Встреча с Чеховым в Праге (Чехов мост — вероятно, чешский мост) несет за собой ряд ассоциаций, чайка сразу становится «чеховской». Русская классика как неотъемлемая часть сознания проявляется в самых неожиданных местах и формах. В качестве «раздражителя» может выступить не только мост, но и чешское пиво. Образы прекрасного (нероссийского) города гармонично принимают текст русской культуры, поскольку его источником является не пространство, а сознание поэта. Поэт-«метаметафорист» Алексей Парщиков может претендовать на самый нестандартный способ акцентуации чеховского текста. Вот отрывок стихотворения, посвященного жабам:

В девичестве — вяжут, в замужестве — ходят с икрой,
вдруг насмерть сразятся, и снова уляжется шорох.
А то, как у Данте, во льду замерзают зимой,
а то, как у Чехова, ночь проведут в разговорах

Смысловой потенциал чеховского текста в современной поэзии не ограничивается идейно-тематическим содержанием произведений классика. «Рождение читателя приходится оплачивать смертью Автора»15 Поэт в качестве читателя Чехова вынужден устранять «первоисточник». Реальность чеховского авторства — миф, поскольку другой (немифологической) реальности не существует. Явление «поэзии вообще», о котором мы говорили в предшествующих главах, имеет ту же природу, что и перевод языка Чехова в «язык вообще», идиолект. Поэтому нервы, соната, Прага и жабы могут быть чеховскими, а в действительности — «общими». Чеховский текст в современной «хорошей» поэзии (при всей условности оценки) становится «авторским», но у него уже новый автор.

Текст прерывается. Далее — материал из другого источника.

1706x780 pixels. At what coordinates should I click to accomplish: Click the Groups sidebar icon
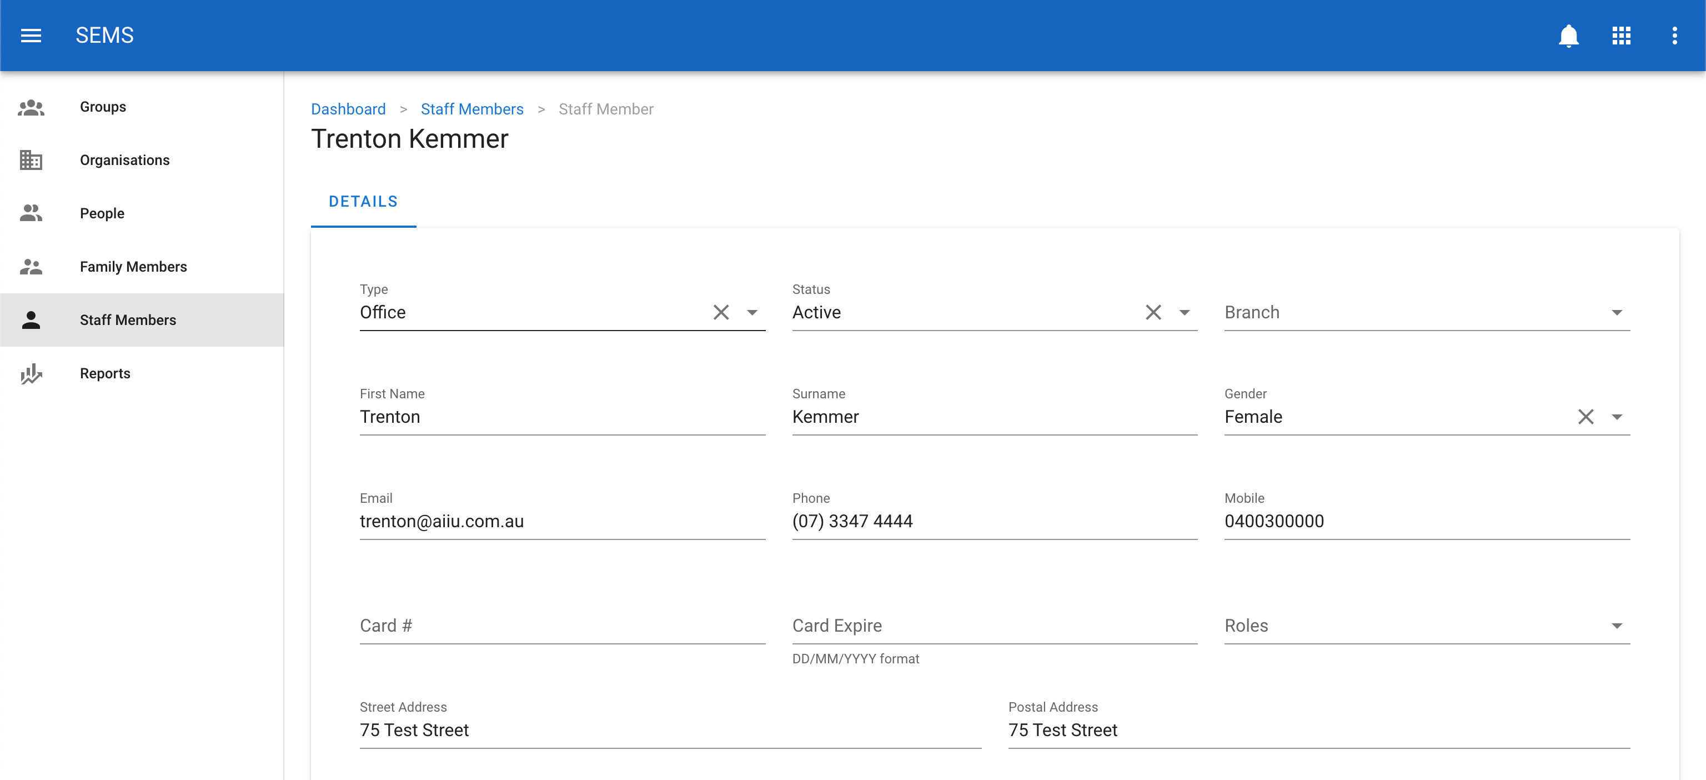pos(30,107)
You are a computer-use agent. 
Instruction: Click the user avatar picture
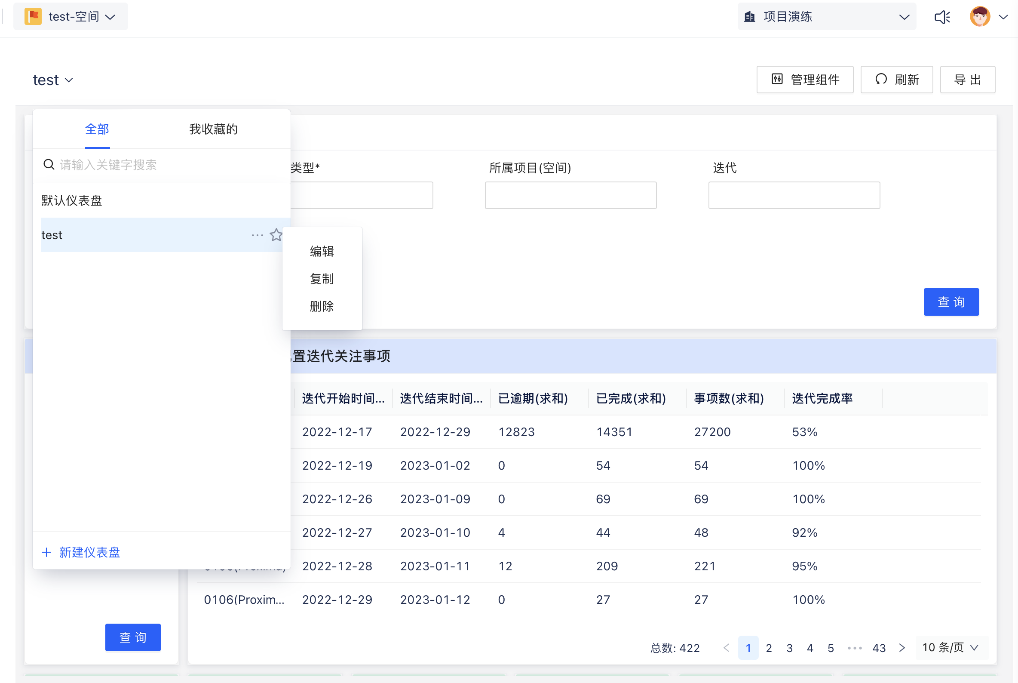pos(980,17)
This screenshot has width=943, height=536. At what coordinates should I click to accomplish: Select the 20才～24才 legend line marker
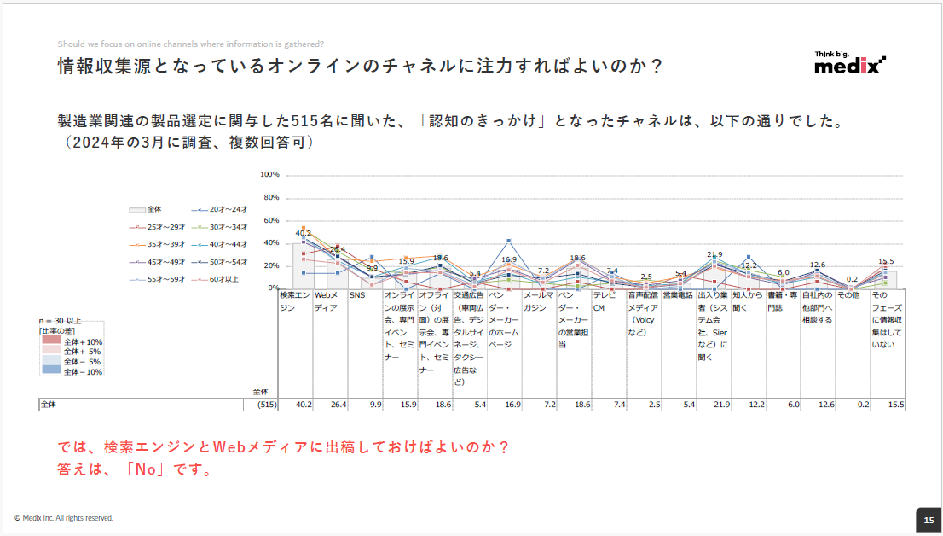(200, 209)
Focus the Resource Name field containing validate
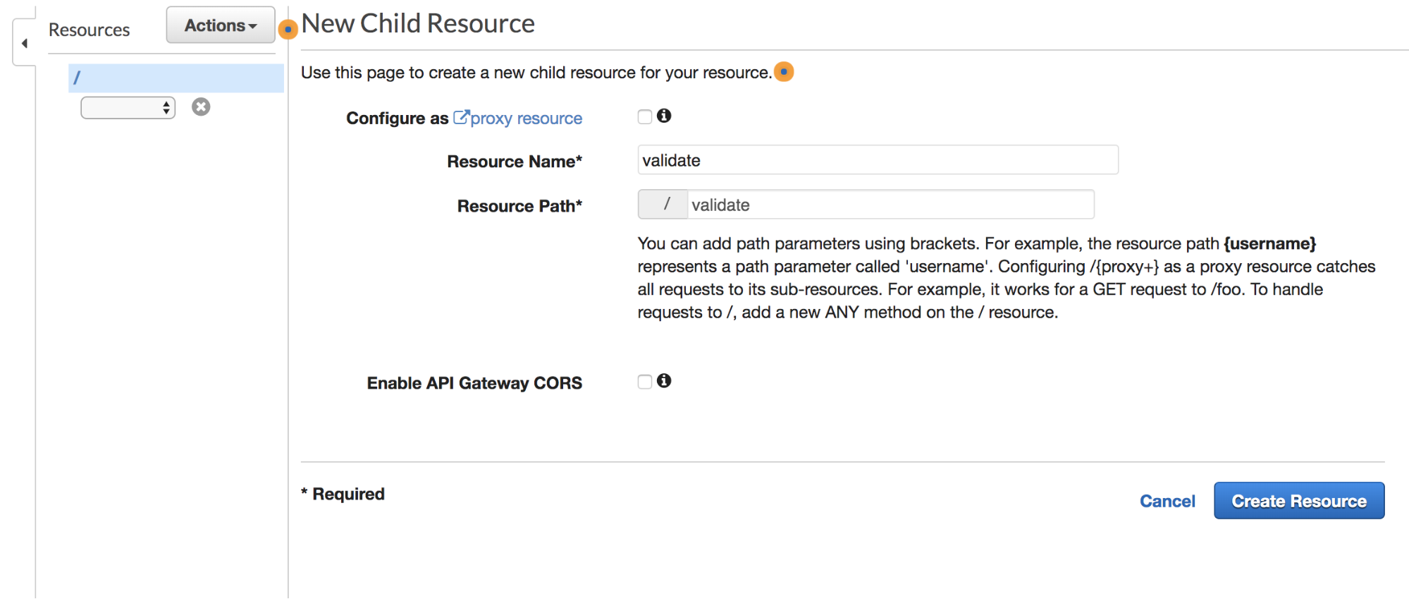 click(877, 160)
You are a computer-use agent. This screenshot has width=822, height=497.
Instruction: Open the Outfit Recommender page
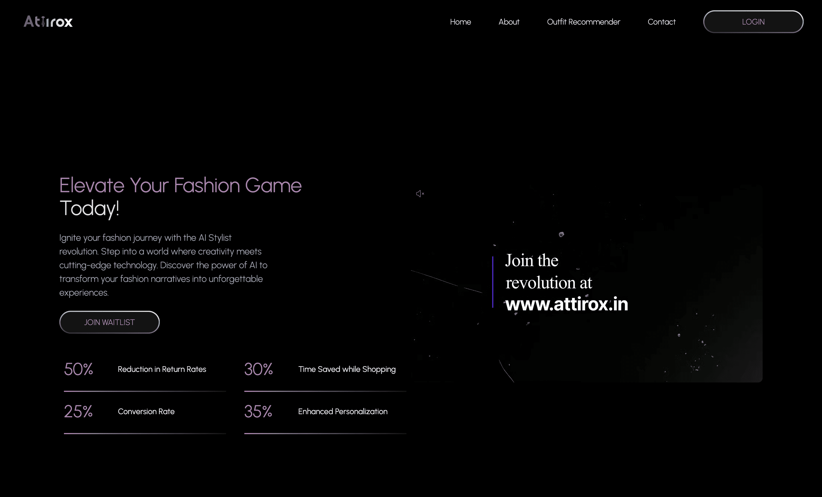click(x=583, y=22)
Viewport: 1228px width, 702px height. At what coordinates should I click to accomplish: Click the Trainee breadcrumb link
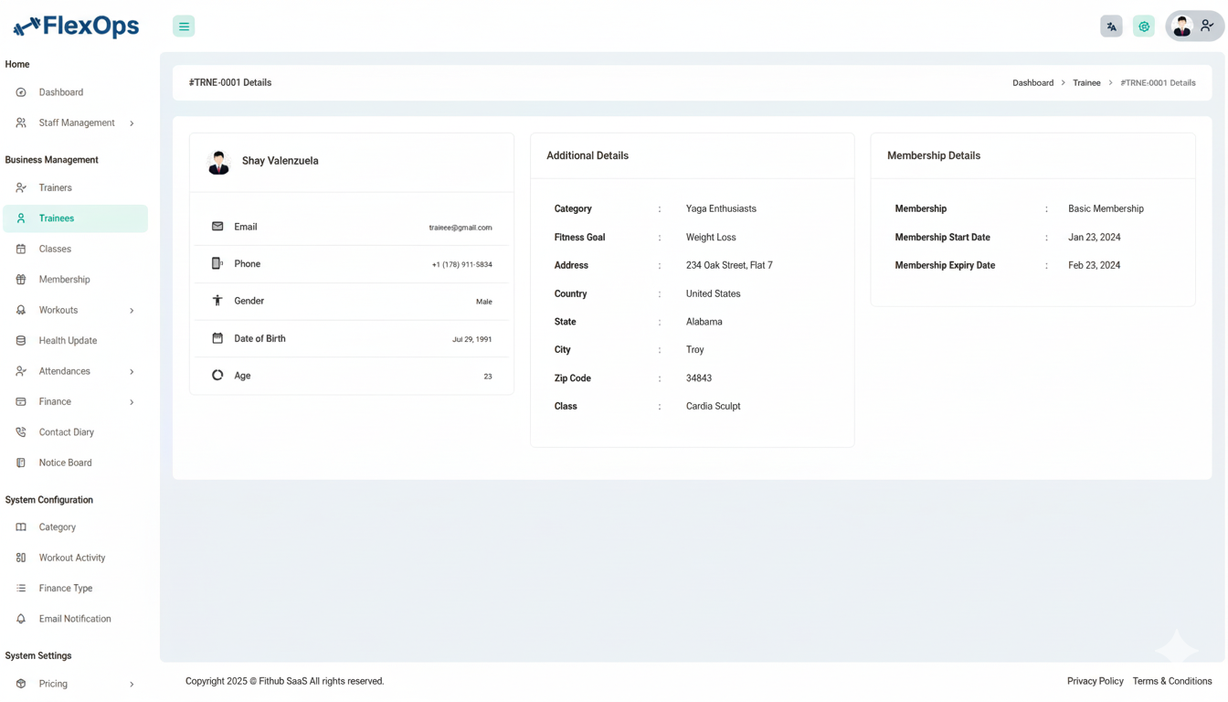pos(1086,83)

Язык Чехова стал частью современной поэзии, но говорить об однородности этого явления мы не можем. В одном случае это произошло, потому что чеховский текст стал идиолектом в сознании носителей одной культуры, в другом — в связи с идиоматичностью, а в случае с Кушнером Чехов является частью языка поэта (идиостиля), так как является частью русской культуры, а значит, и частью его сознания. Такое отношение к тексту Чехова исключает поэта из числа «мифопользователей».

Примечания

1. Текст цитируется с электронного ресурса. Режим доступа: https://www.sunhome.ru/poetry/11109

2. Луцкий, М. Школьные воспоминания. — Режим доступа: http://www.poezia.ru/article.php?sid=48502. — Марк Луцкий. «Школьные воспоминания».

3. Ролан Барт: «...афоризмы принадлежат метаязыку, это вторичная речь по поводу уже готовых вещей. Его классическая форма — это максима. В ней констатация фактов направлена не на творимый мир, наоборот, она должна скрывать уже сотворенный мир, прятать следы его творения под вневременной маской очевидности; это контр-объяснение, облагороженный эквивалент тавтологии. Основа афористичности <...> мифа — ЗДРАВЫЙ СМЫСЛ, то есть такая истина, которая застывает по произволу того, кто ее изрекает». Барт, Р. Миф сегодня [Электронный документ]. — Режим доступа: httn: // lib.ru/CULTURE/BART/barthes.txt. — Миф сегодня.

4. Неронов, Н. Вишневый ад. — Режим доступа: http://www.bibliopoems.ru/nneronov/01/02/index.html. — Николай Неронов (Здесь и далее текст цитируется с указанного электронного ресурса с обозначением режима доступа).

5. http://www.bibliopoems.ru/nneronov/01/02/index.html

6. Кабанов А. Давинчи — виноград. Режим доступа: http://magazines.russ.ru/novyi_mi/2005/10/ka7.html. — Александр Кабанов.

7. Кабанов А. Из перехваченного письма. — Режим доступа: http://magazines.russ.ru/novyi_mi/2005/10/ka7.html. — Александр Кабанов.

8. Кушнер, А. Поэзия.

9. Кушнер, А. Стихи для меня — образ жизни.

10. Там же.

11. Там же.

12. Там же.

13. Ушакова, Е. Рви сердце, жаль, несносная соната... / Е. Ушакова // Звезда. — 2003. — № 4. — С. 6.

14. Муравьева, О. Снова в Праге. — Режим доступа: http://www.stihi.ru/poems/2002/04/04-455.html. — Ольга Муравьева. Снова в Праге.

15. Барт, Р. Смерть Автора / Р. Барт // Избранные работы: Семиотика. Поэтика. — М., 1994. — С. 391.